9. Invert the tubes with the resin-phage mixture several times until the solution is
homogeneous and let sit at room temperature.
To avoid DNA degradation, do not let the Phage-DNA-resin mixture to stand too
long at room temperature, do not store it at 4°C or place it at 37°C. Apply the
Phage-DNA-resin solution to the syringe-column set up immediately after it looks
homogeneous and continue with the 80% isopropanol wash and the elution step.

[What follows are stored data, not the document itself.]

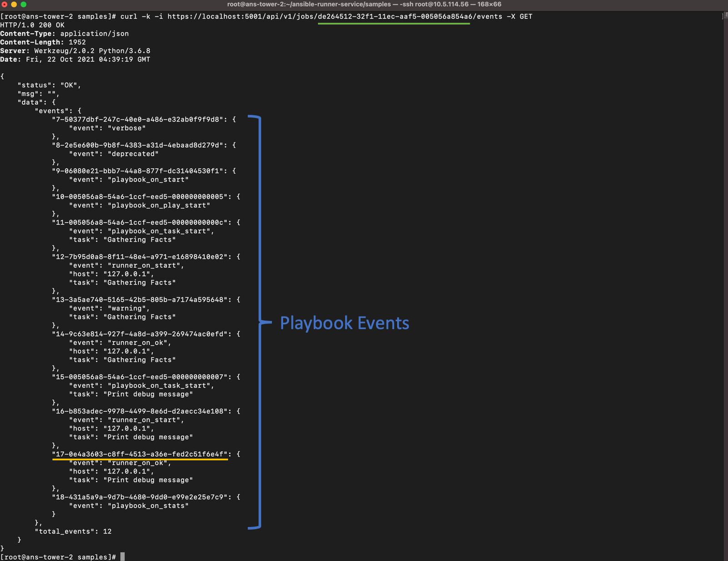This screenshot has width=728, height=561.
Task: Click the "warning" event value
Action: pyautogui.click(x=126, y=308)
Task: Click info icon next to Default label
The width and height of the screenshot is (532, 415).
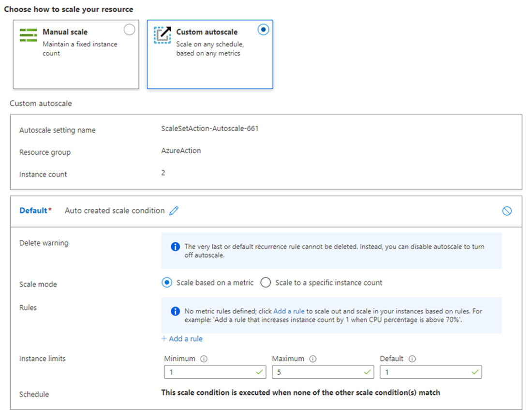Action: click(412, 359)
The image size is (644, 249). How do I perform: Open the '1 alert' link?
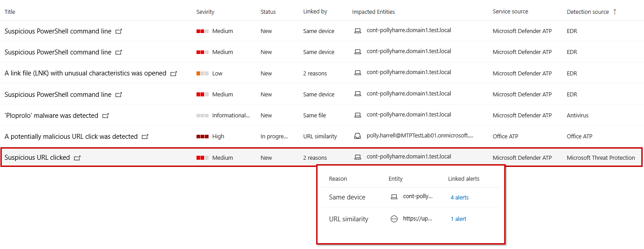click(458, 219)
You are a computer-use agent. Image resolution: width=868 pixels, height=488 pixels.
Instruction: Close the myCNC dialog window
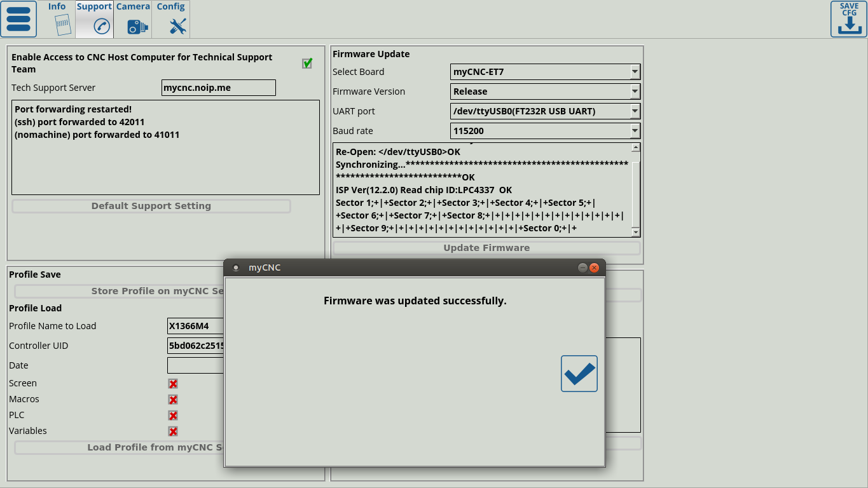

E. Isolate the phage genomic DNA.
1. Take a 3 ml syringe barrel (remove the plunger if present) and attach it onto a column
(both are supplied with the DNA purification kit). Set the column-syringe on top of a 1.5
ml microcentrifuge tube. The DNA-purification kit manual has a figure showing how the
column-syringe set up should look. Have a 3 ml syringe plunger ready to use (keep it in a
clean place. Set up several open 1.5 ml microcentrifuge tubes on a rack.

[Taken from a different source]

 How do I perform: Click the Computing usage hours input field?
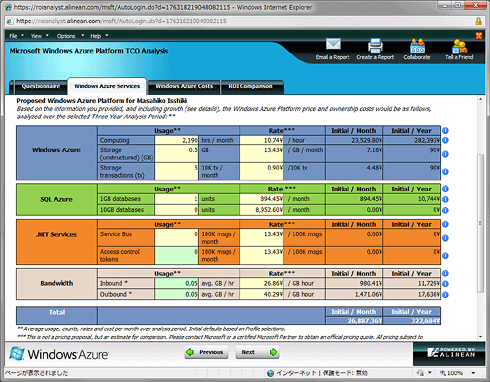click(176, 140)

2. Prepare a new 1 ml cut-off blue pipette tip and transfer the resin-phage-genomic-DNA
solution to the column-syringe set up with the P-1000 pipettor. Use one column for each
ml of resin/buffer you have used.
Before transferring the resin, remember to mix it very well by inverting the tube
several times. Transfer 500-600 ul first and then the remaining 500-600 ul.
Pipette the resin up and down, before taking it.
3. Use the syringe plunger to push this solution through the column.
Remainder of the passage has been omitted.